- **GIVEN TEXT**
________________________

HAINES, Judge:
These cases arise from petitions for redetermination filed in response to notices of deficiency (deficiency notices) issued to petitioner Albert Wandry and petitioner Joanne Wandry for 2004. The issues for decision are: (1) whether petitioners transferred gifts of a specified dollar value of membership units or fixed percentage interests in Norseman Capital, LLC, a Colorado limited liability company, to their children and grandchildren in 2004; and (2) whether petitioners' transfer documents are void for Federal tax purposes as against public policy.
The parties submitted these cases fully stipulated pursuant to Rule 122.
In 1998 petitioners formed the Wandry Family Limited Partnership, a Colorado limited liability limited partnership (Wandry LP), contributing cash and marketable securities. Petitioners sought the advice of their tax attorney regarding the gift tax consequences of making transfers to their children and grandchildren (donees). They were advised that they could institute a tax-free gift-giving plan through transfers of Wandry LP partnership interests by using their annual gift tax exclusions of $11,000 per donee under section 2503(b) and additional gifts in excess of their annual exclusion of up to $1 million for each petitioner under section 2505(a) (Federal gift tax exclusions). Petitioners' tax attorney was also a certified public accountant (C.P.A.) with 9 years of practice in public accounting and 19 years of practicing law.

________________________

- **EXERCISE REQUIREMENTS**
**1.** In the dataset rows, rename "Canteen" to "Cafeteria" in the rows from the line with "Screen dimensions: 689x750" up to and including the line with "should pyautogui.click(x=1271, y=392).", and reproduce only those rows with everything else unchanged.
**2.** Extend the court opinion on the Wandry gift tax dispute, picking up after its final sentence.

Dataset records:
________________________

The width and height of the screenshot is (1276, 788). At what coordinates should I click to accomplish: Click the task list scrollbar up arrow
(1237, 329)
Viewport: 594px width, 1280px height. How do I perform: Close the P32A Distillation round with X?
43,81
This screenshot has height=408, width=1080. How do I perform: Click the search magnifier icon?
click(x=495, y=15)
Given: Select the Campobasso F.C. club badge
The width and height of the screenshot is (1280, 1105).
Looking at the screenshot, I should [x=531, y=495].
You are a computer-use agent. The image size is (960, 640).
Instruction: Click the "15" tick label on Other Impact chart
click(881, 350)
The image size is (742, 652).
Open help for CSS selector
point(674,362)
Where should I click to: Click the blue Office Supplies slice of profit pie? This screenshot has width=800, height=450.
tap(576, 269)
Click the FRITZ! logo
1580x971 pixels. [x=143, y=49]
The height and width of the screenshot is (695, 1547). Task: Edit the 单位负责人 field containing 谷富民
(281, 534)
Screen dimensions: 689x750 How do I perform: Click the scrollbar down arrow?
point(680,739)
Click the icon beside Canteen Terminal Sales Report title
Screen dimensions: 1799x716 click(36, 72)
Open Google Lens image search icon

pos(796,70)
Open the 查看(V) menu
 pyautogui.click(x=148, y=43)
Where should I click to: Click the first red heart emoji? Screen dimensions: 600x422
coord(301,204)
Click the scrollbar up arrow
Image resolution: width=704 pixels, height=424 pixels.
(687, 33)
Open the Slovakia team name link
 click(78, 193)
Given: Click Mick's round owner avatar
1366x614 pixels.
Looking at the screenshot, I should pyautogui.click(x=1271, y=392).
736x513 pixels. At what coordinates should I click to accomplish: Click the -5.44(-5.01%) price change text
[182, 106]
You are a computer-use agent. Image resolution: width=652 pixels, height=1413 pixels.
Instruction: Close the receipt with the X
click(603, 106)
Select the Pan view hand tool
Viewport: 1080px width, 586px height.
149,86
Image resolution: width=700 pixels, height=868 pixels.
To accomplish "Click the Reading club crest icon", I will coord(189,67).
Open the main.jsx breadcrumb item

________________________

- **ANSWERS PROVIDED**
**1.**
Screen dimensions: 689x750 How do I perform: Click the scrollbar down arrow?
point(680,739)
Click the icon beside Cafeteria Terminal Sales Report title
Screen dimensions: 1799x716 click(36, 72)
Open Google Lens image search icon

pos(796,70)
Open the 查看(V) menu
 pyautogui.click(x=148, y=43)
Where should I click to: Click the first red heart emoji? Screen dimensions: 600x422
coord(301,204)
Click the scrollbar up arrow
Image resolution: width=704 pixels, height=424 pixels.
(687, 33)
Open the Slovakia team name link
 click(78, 193)
Given: Click Mick's round owner avatar
1366x614 pixels.
Looking at the screenshot, I should pyautogui.click(x=1271, y=392).

**2.**
On January 1, 2000, petitioners began a gift-giving program using Wandry LP partnership interests. Petitioners' tax attorney informed them that the number of partnership units equal to the desired value of their gifts on any given date could not be known until a later date when a valuation could be made of Wandry LP's assets. As a result, petitioners' tax attorney advised them to give gifts of a specific dollar amount, rather than a set number of Wandry LP partnership units. He further advised them that all gifts should be transferred on December 31 or January 1 of a given year so that a midyear closing of the books would not be required. The Wandry LP partnership interest transfers are not at issue in these cases.
In April 2001 petitioners and their children started a family business. As part of this new business, on August 7, 2001, petitioners and their children formed Norseman Capital, LLC, a Colorado limited liability company (Norseman). The Norseman operating agreement provided that Mr. Wandry was its initial manager charged with managing its business and affairs and that the profits and losses of the company would be allocated in proportion to each member's capital account.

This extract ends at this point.